#### Required action:
From the line containing "959x704 pixels." to the end of the records below, output each line exactly; include both ends and nothing else.

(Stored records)
§ §
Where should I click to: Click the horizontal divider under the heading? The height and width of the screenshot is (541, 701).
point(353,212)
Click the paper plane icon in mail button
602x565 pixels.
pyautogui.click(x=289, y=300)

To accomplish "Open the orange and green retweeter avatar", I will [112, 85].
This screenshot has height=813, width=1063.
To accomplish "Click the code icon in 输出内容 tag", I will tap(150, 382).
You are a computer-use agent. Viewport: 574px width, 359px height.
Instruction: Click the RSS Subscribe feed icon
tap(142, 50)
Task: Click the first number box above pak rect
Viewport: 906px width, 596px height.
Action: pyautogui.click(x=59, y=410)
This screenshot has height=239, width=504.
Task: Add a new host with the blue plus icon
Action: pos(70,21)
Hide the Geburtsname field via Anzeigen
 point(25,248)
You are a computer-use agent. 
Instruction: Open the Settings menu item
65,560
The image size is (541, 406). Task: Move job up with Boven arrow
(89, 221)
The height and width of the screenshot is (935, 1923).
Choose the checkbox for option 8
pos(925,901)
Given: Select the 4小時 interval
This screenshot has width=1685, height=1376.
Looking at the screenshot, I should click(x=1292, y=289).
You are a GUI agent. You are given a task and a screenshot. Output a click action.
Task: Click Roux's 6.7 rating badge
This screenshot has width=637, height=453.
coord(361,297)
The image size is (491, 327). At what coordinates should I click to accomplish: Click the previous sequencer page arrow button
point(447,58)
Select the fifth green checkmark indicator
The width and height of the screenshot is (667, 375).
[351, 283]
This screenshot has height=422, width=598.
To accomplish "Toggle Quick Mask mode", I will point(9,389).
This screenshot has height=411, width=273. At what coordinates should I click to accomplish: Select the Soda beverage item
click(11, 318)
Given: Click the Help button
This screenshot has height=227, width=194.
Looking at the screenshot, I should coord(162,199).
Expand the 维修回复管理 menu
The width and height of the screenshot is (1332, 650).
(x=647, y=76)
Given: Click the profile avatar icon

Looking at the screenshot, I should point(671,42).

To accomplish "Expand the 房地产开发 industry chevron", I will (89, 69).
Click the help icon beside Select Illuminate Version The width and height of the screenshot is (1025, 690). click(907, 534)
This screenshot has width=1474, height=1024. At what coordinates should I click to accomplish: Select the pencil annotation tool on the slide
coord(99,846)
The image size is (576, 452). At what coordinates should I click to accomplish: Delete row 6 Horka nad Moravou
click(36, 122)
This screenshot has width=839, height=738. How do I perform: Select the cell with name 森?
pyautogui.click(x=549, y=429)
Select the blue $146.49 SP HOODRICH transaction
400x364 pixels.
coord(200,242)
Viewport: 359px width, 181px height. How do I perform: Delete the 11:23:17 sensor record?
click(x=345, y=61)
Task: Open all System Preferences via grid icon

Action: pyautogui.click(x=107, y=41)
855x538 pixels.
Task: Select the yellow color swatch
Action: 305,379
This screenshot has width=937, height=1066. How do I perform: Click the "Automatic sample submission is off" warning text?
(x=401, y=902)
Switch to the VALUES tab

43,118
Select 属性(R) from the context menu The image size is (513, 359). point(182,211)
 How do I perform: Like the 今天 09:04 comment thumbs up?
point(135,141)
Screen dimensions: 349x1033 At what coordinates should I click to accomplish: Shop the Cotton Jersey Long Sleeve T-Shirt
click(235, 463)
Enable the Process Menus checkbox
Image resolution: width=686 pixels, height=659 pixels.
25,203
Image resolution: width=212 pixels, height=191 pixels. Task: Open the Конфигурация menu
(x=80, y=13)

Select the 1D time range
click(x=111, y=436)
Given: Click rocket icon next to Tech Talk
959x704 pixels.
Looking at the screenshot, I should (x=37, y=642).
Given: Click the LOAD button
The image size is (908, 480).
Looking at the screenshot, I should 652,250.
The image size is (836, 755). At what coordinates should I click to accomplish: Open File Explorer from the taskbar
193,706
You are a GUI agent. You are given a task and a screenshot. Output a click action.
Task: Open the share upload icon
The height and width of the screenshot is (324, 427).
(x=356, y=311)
§ §
#### Response area:
959x704 pixels.
Looking at the screenshot, I should (x=37, y=642).
Given: Click the LOAD button
The image size is (908, 480).
Looking at the screenshot, I should 652,250.
The image size is (836, 755). At what coordinates should I click to accomplish: Open File Explorer from the taskbar
193,706
You are a GUI agent. You are given a task and a screenshot. Output a click action.
Task: Open the share upload icon
The height and width of the screenshot is (324, 427).
(x=356, y=311)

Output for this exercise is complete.